◆ What you are asked to do: Begin at the line that has "Task: Switch to the Timecode tab" and stop after the line that has "(x=535, y=20)". Rewrite those lines with "pink" swapped for "orange" and everything else left unchanged.

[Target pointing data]
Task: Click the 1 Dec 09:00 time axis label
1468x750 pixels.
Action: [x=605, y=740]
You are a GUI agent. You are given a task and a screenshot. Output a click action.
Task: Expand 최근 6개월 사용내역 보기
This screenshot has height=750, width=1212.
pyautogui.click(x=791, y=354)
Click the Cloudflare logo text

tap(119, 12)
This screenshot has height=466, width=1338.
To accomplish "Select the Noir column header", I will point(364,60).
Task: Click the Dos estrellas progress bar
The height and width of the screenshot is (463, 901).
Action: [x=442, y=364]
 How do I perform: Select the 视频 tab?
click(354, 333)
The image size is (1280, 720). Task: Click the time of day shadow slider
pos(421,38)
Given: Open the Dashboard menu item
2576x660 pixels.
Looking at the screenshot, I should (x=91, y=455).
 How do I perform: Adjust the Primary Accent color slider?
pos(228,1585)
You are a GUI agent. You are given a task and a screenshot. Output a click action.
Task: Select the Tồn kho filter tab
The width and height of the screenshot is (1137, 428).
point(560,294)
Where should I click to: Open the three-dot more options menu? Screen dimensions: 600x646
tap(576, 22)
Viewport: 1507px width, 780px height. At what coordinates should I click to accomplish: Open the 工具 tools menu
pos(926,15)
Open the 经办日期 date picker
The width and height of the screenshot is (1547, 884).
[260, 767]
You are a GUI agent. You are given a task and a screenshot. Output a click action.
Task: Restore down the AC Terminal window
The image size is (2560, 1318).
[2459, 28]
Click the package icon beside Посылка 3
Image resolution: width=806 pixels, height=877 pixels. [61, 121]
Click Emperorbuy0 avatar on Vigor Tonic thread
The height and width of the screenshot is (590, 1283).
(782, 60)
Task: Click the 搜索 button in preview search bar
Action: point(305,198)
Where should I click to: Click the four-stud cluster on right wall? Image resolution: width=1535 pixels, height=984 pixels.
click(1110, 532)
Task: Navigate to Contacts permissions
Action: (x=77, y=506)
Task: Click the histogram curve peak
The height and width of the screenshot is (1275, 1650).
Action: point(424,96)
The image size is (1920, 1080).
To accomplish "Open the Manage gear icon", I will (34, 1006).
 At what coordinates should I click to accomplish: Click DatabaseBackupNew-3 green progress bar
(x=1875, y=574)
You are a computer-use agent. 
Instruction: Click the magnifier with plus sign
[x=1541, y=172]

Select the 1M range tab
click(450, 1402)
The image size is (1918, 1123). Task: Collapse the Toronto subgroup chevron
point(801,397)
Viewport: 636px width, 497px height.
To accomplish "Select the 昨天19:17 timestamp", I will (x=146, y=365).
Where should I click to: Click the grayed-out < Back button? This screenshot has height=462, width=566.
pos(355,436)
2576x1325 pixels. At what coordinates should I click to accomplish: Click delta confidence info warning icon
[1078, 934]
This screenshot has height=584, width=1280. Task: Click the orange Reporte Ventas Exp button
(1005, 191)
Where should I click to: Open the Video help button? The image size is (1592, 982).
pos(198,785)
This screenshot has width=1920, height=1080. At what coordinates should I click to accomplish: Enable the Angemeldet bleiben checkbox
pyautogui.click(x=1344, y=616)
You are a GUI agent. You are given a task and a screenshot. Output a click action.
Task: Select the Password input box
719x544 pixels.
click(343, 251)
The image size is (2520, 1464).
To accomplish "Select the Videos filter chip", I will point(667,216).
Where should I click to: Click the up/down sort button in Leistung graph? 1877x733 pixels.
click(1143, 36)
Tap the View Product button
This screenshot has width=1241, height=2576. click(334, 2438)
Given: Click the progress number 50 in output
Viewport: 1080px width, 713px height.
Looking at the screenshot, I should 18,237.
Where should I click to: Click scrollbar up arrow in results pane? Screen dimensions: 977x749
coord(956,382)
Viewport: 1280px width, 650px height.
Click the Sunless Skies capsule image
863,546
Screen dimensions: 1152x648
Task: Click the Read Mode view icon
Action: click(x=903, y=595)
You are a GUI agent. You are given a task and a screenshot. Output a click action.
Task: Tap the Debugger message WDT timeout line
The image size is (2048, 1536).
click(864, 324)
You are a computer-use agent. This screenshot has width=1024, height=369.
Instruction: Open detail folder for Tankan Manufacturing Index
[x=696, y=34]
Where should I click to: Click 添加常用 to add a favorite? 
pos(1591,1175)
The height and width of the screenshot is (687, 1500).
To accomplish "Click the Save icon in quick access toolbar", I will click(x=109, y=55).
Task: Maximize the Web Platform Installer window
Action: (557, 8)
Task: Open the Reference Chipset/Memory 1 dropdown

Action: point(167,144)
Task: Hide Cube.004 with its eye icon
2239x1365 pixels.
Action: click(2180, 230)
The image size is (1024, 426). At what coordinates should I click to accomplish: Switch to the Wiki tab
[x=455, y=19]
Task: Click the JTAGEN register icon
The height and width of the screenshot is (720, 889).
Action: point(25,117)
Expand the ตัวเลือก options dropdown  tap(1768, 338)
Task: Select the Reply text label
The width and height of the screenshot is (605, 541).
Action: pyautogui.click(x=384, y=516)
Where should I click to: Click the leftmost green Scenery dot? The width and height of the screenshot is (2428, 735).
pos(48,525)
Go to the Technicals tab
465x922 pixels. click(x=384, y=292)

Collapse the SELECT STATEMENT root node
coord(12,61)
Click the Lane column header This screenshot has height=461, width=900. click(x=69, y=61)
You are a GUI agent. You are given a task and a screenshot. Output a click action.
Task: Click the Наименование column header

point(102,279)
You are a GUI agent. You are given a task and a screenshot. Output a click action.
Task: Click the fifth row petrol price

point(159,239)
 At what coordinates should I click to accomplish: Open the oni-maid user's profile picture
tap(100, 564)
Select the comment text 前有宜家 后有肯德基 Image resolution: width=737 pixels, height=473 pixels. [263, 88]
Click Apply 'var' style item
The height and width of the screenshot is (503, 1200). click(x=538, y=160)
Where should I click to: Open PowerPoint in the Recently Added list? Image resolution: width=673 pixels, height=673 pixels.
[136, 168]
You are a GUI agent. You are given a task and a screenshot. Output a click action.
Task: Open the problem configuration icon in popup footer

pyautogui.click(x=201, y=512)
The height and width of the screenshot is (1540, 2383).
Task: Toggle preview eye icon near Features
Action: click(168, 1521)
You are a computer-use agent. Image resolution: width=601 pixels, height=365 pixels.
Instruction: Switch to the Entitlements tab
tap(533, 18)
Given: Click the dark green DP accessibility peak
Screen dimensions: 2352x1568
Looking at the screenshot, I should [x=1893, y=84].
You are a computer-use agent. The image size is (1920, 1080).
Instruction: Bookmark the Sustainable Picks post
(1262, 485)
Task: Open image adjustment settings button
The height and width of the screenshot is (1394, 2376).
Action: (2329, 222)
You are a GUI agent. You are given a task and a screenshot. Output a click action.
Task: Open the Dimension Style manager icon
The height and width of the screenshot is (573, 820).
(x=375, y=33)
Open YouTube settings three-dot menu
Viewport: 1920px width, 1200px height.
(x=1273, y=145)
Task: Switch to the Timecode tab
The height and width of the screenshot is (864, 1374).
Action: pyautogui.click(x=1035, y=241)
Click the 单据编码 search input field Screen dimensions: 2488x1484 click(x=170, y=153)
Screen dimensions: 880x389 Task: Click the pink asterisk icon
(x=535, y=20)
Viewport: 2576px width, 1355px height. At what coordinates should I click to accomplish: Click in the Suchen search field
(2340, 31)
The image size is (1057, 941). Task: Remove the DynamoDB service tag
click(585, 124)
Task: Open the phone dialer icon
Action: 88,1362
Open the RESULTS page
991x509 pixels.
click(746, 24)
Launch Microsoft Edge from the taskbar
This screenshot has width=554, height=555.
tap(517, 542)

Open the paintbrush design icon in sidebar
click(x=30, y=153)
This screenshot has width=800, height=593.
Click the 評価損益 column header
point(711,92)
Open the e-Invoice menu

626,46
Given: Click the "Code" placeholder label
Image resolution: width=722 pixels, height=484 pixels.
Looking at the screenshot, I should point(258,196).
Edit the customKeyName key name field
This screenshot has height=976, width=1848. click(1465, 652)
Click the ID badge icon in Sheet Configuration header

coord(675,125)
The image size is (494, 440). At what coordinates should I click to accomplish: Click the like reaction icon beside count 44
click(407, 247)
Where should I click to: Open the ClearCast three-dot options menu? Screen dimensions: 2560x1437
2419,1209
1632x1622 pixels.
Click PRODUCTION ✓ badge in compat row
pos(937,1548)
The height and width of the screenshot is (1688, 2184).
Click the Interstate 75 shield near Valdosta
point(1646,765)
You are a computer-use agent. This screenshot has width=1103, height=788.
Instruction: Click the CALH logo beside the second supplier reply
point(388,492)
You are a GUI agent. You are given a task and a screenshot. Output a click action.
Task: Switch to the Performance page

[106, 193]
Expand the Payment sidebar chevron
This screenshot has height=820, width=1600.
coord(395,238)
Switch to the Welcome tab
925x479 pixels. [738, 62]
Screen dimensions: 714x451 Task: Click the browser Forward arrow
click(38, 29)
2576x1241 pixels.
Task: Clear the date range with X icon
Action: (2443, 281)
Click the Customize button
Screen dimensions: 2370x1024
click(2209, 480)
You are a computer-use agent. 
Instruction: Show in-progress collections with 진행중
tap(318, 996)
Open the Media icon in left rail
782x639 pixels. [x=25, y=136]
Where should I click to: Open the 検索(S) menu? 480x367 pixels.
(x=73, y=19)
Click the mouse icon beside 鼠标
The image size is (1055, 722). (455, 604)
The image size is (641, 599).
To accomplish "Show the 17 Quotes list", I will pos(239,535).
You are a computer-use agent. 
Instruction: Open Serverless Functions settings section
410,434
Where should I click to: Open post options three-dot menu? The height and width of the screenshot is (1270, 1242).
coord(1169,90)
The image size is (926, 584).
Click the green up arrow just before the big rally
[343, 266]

◆ Response to this task:
Task: Switch to the Timecode tab
The height and width of the screenshot is (864, 1374).
Action: pyautogui.click(x=1035, y=241)
Click the 单据编码 search input field Screen dimensions: 2488x1484 click(x=170, y=153)
Screen dimensions: 880x389 Task: Click the orange asterisk icon
(x=535, y=20)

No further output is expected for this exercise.